*Your instructions*.
From the data that follows, print exactly the lines starting at the one containing "Minimize the Konsole window" and ending at the one containing "This screenshot has height=392, width=536."; include both of them and nothing more.
━━━━━ The records ━━━━━
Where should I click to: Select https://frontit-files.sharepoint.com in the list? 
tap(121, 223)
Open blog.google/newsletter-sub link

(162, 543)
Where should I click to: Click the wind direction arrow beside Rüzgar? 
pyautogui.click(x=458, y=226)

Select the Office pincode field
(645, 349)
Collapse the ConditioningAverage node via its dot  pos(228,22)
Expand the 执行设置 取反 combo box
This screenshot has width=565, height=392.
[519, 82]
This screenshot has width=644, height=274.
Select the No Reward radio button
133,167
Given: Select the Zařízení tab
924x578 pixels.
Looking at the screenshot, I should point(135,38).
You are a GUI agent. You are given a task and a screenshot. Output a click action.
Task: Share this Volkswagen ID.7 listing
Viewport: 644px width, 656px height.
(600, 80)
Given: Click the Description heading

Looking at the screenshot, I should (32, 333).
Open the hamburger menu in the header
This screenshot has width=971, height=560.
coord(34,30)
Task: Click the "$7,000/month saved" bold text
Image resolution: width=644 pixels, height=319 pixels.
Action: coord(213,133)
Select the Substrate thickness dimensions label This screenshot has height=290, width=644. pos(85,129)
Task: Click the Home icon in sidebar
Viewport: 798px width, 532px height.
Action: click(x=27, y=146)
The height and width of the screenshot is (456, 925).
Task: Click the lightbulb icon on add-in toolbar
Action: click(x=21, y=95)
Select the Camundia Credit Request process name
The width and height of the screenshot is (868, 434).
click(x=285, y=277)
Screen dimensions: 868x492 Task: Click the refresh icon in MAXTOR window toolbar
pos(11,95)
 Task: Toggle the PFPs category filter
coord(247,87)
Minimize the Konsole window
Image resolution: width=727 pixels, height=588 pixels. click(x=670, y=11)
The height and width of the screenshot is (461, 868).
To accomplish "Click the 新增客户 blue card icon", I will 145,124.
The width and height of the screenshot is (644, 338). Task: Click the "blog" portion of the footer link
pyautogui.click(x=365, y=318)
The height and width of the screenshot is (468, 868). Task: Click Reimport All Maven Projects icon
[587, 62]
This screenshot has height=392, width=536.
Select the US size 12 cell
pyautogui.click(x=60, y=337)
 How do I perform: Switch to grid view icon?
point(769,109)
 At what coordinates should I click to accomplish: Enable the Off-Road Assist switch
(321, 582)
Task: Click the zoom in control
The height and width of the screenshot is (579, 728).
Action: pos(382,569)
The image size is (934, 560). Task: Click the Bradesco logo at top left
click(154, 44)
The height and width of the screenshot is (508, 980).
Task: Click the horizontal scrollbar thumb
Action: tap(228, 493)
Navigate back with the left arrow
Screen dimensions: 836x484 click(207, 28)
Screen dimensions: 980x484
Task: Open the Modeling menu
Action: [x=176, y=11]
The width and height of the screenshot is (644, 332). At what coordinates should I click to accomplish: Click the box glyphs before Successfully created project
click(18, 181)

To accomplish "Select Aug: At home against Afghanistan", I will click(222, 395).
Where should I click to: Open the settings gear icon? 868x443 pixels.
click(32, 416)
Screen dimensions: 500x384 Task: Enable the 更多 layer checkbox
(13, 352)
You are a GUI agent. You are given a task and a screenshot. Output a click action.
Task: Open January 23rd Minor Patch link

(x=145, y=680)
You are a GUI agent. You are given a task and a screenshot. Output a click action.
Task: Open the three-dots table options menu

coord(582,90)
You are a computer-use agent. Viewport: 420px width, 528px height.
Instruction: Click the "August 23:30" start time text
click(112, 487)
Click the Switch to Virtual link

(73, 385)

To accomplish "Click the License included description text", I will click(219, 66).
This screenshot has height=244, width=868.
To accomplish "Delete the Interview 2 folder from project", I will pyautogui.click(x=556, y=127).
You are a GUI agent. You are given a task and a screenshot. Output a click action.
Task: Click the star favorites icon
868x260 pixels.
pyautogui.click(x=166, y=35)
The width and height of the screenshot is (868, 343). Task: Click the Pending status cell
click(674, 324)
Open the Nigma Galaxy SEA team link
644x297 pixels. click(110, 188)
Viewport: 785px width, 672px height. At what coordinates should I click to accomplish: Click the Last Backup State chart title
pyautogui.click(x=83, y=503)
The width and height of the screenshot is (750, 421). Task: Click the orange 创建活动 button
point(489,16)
━━━━━
*Answer for this exercise*.
Minimize the Konsole window
Image resolution: width=727 pixels, height=588 pixels. click(x=670, y=11)
The height and width of the screenshot is (461, 868).
To accomplish "Click the 新增客户 blue card icon", I will 145,124.
The width and height of the screenshot is (644, 338). Task: Click the "blog" portion of the footer link
pyautogui.click(x=365, y=318)
The height and width of the screenshot is (468, 868). Task: Click Reimport All Maven Projects icon
[587, 62]
This screenshot has height=392, width=536.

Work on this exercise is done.